Every other case I'm aware of where a visible monster that the hero can
see turns invisible has some associated message, but not when zapping it
with the wand of make invisible and lacking see invisible. This adds a
message "[monster] vanishes!" in this case, which is the same as the
most common message one gets for zapping a monster with teleportation,
by design to keep the wand's identity ambiguous.
Technically, prior to this commit, there was a leak of information if
one zapped a wand that made a monster disappear: the identity of the
want could be determined immediately by the presence or absence of a
vanishing message. Practically, though, it was easy to check if there
was a new invisible monster in the same spot or not.

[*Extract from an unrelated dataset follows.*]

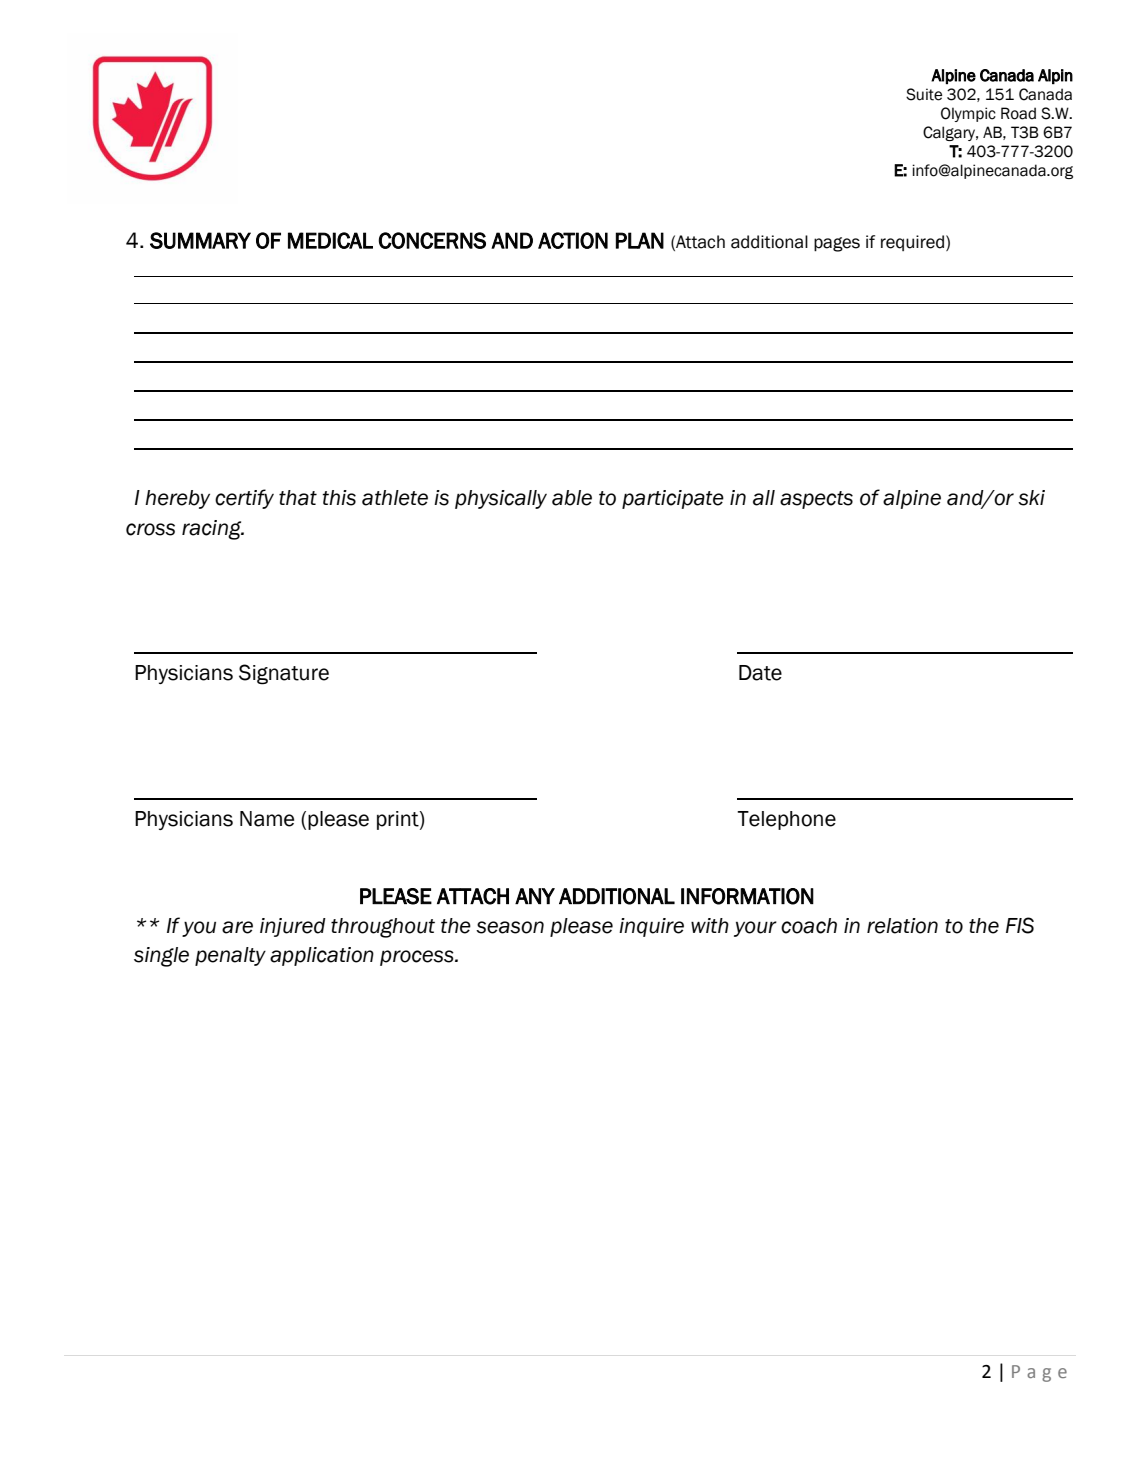 This document has width=1140, height=1475. Describe the element at coordinates (573, 240) in the document. I see `ACTION` at that location.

Also, zapping teleportation at a monster and having it land somewhere
visible to the hero now has attention explicitly drawn to it with a
message (in prior versions it didn't, so it could potentially be a
different monster appearing by some other means), so I additionally made
the wand of teleportation automatically identify itself when the hero
sees the monster appear as a result of their zap.
Reverse part of commit 4021a63bcf
"wand/spell/breath killer reason" so that wand of magic missile
zapped by a monster isn't ambiguous about who is responsible.
Setting protection from shape changers via wizintrinsics
caused a sanity error on the next turn, if any monsters affected
by it were in changed shaped on the level.
Call rescham after setting the timeout, so the monsters will
immediately revert to their own form.
Making the zeroing out of memory used by an object that is about to
be freed unconditional, and do the same for monsters. Should never
matter aside from an undetectable amount of extra overhead.